§ **Problem**
Take the lines below between the one holding "Given: Click the text orientation icon" and the one holding "You are a computer-use agent. Viewport: 1815px", inclusive, and copy them exactly. Add nothing.

§ **Data to use**
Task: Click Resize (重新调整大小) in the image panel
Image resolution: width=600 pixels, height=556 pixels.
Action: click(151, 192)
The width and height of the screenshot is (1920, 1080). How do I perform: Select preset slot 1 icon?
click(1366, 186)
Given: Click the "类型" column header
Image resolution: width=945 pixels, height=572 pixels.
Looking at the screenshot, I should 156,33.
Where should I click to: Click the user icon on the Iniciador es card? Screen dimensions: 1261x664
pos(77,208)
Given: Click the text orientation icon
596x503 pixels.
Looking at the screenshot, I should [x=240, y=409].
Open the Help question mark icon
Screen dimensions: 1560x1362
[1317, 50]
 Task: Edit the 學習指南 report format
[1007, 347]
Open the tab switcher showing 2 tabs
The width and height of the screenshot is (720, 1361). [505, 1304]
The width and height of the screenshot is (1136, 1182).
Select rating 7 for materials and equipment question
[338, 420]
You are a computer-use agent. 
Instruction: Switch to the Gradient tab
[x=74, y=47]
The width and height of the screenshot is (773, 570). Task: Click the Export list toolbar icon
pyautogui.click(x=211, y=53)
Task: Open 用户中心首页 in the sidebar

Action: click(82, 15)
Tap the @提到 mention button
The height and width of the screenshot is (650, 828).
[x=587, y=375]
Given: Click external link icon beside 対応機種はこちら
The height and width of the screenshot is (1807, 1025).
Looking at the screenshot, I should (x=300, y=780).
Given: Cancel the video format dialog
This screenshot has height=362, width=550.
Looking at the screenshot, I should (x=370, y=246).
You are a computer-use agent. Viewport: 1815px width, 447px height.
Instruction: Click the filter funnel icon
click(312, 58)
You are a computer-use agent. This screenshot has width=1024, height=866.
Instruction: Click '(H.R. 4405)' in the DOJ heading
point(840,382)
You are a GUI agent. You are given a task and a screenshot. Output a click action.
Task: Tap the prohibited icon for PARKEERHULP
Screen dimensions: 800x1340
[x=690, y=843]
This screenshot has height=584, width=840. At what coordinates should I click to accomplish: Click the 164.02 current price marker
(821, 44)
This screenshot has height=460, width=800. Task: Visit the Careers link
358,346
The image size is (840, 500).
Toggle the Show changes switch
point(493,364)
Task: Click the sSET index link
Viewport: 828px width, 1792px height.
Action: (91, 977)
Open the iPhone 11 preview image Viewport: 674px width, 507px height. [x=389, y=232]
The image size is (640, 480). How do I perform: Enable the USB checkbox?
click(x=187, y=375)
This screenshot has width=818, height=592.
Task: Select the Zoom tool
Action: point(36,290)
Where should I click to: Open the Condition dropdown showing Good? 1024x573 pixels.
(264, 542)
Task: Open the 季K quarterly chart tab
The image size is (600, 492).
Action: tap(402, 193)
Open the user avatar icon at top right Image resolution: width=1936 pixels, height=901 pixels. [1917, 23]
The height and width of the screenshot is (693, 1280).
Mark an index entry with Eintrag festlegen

§ **Exercise response**
Given: Click the text orientation icon
596x503 pixels.
Looking at the screenshot, I should [x=240, y=409].
Open the Help question mark icon
Screen dimensions: 1560x1362
[1317, 50]
 Task: Edit the 學習指南 report format
[1007, 347]
Open the tab switcher showing 2 tabs
The width and height of the screenshot is (720, 1361). [505, 1304]
The width and height of the screenshot is (1136, 1182).
Select rating 7 for materials and equipment question
[338, 420]
You are a computer-use agent. 
Instruction: Switch to the Gradient tab
[x=74, y=47]
The width and height of the screenshot is (773, 570). Task: Click the Export list toolbar icon
pyautogui.click(x=211, y=53)
Task: Open 用户中心首页 in the sidebar

Action: click(82, 15)
Tap the @提到 mention button
The height and width of the screenshot is (650, 828).
[x=587, y=375]
Given: Click external link icon beside 対応機種はこちら
The height and width of the screenshot is (1807, 1025).
Looking at the screenshot, I should (x=300, y=780).
Given: Cancel the video format dialog
This screenshot has height=362, width=550.
Looking at the screenshot, I should (x=370, y=246).
You are a computer-use agent. Viewport: 1815px width, 447px height.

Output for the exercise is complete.